Berrocal and his colleagues have begun testing their imaging system using jets of water created by a commercially available automotive fuel injector. (They started with water because experimenting with fuels requires more safety precautions.) The optical portion of their system was able to measure droplet size, shape, and position in great detail, and the simultaneous x-ray imaging helped determine droplet masses. The ultrafast x-rays and laser pulses combined to create what was essentially a stop-motion effect, freezing the motion of the droplets for clearer imaging. The joint strategy was sensitive enough to measure water droplets roughly 5 micrometers wide, about one-fifth the size limit for synchrotron x-ray imaging, and produced a level of clarity beyond that which conventional optical imaging of droplets can achieve.

“There has been this competition with advanced optical techniques on one side and x-ray imaging on the other when it comes to sprays. It’s really nice to have a tool that can combine the two worlds into one,” Berrocal says. “By combining advanced techniques in the visible and x-ray regimes, highly complementary spray information can be obtained in a way that has never been achieved before.”

The researchers are currently expanding their technique to capture three-dimensional images of sprays. The next step would then be to boost the rate at which they can generate pulses.
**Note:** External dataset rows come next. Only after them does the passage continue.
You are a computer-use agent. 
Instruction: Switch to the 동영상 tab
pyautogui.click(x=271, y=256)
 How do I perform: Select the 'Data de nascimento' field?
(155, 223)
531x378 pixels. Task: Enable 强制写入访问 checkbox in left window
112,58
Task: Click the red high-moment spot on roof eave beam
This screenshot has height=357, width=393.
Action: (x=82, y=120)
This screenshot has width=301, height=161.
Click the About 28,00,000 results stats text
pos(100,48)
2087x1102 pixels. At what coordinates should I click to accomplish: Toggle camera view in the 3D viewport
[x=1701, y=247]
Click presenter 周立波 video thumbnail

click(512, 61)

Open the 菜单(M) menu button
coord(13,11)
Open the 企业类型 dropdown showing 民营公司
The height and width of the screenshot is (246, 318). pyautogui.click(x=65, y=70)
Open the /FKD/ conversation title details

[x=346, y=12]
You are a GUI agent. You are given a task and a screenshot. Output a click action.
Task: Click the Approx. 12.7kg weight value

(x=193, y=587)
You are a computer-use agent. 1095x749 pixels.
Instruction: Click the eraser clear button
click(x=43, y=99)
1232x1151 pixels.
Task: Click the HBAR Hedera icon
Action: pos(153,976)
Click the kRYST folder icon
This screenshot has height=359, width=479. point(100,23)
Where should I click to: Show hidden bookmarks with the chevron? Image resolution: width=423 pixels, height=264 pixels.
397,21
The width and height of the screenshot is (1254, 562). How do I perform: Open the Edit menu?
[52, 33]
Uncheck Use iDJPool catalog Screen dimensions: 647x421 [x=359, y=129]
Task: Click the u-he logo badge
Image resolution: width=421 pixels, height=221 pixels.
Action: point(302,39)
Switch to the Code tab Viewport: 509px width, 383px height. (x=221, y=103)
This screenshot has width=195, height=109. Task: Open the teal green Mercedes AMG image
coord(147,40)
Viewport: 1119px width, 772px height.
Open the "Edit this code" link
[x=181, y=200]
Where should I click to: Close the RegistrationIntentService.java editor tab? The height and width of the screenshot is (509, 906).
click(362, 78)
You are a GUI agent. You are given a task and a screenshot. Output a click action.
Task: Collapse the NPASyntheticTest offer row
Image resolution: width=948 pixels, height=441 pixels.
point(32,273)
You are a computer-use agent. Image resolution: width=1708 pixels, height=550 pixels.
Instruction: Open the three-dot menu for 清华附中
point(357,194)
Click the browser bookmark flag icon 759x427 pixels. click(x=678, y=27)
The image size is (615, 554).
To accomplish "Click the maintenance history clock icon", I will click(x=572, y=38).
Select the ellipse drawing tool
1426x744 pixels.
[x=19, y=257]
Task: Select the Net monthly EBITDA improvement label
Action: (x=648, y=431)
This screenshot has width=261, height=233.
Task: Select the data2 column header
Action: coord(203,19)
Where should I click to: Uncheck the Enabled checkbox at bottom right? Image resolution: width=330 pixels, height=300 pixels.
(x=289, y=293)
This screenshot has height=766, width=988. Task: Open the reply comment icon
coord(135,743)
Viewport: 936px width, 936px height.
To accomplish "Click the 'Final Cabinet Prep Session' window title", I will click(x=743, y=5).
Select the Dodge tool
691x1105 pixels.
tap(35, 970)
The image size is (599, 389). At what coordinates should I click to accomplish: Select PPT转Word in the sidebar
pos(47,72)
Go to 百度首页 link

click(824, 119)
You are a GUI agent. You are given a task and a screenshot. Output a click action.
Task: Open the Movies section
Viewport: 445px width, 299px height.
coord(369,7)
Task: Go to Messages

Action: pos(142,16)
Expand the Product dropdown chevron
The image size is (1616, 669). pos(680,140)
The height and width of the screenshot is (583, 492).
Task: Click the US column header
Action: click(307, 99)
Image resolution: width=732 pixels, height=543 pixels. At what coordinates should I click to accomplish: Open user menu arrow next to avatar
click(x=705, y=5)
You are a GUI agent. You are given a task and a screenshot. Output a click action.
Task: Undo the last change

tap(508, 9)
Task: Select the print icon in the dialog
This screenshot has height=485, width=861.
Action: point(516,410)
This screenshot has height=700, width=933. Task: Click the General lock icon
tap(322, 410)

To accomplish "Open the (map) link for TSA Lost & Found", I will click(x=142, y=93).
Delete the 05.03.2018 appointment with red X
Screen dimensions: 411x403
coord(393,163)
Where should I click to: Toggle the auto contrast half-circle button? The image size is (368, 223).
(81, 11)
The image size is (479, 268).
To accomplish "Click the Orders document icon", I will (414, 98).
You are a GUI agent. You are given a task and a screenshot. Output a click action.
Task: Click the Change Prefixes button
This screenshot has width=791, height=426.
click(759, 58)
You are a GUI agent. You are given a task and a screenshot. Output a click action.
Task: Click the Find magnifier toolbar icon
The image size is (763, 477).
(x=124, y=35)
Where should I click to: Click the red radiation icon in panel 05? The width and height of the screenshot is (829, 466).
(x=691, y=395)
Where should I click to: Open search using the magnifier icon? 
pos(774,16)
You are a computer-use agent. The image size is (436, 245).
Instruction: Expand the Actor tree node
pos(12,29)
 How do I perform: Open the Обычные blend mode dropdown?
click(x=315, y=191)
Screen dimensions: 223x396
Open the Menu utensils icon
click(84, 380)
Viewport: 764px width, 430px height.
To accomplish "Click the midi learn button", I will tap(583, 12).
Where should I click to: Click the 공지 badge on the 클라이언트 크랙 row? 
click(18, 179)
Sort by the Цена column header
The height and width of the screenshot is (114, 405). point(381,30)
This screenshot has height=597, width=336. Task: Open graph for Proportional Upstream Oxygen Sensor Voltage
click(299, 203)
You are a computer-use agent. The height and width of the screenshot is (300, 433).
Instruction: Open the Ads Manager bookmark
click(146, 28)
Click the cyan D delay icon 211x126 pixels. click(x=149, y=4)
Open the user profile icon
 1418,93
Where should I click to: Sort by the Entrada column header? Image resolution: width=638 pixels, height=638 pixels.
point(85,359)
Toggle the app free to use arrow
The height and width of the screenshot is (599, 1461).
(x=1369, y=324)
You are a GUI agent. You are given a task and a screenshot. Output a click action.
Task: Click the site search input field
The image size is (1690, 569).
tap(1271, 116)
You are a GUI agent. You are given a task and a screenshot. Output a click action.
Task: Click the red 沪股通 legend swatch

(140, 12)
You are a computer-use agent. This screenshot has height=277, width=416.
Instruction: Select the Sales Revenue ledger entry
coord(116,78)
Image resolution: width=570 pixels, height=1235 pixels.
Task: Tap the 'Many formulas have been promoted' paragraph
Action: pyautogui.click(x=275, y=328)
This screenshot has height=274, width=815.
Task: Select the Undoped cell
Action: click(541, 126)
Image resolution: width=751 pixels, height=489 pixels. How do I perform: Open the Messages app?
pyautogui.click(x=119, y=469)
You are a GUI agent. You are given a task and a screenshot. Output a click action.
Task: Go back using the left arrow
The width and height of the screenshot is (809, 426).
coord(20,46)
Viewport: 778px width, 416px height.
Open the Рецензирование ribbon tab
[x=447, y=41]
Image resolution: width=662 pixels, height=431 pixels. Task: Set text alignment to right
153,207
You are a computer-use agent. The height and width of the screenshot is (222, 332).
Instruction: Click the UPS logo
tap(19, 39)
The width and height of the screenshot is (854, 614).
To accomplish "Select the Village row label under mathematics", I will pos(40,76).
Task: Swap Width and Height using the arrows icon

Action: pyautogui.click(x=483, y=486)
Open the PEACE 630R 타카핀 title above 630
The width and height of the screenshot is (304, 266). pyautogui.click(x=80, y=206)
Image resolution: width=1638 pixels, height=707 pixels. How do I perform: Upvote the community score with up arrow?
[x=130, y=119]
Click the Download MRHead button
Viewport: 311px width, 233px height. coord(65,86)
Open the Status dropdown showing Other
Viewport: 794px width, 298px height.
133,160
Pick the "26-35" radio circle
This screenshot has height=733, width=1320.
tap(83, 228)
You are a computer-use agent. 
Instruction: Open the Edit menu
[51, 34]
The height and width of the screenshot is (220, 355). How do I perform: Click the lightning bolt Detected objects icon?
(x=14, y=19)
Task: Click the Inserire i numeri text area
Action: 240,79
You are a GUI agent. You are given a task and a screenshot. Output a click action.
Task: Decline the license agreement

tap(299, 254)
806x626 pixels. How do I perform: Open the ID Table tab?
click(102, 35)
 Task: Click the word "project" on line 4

Right now they can produce one image every 10 seconds; their goal is one image per second, which would help scientists analyze how sprays evolve over time, Berrocal explains. He is also exploring the use of heat-sensitive dyes that would tell researchers the temperatures within the liquid droplets, another important factor in efficient combustion.

Taken together, these data could lead to cleaner-running cars and trucks, drugs that break down in the body at a more predictable rate, and improvements in many other industrial applications. The new imaging approach could also streamline testing. “The information we could provide modelers on how liquid is distributed everywhere in sprays could help provide evidence to validate which models of sprays work,” says physicist Diego Guénot, another member of the Lund research team, “so that moving forward, the models can become predictive.”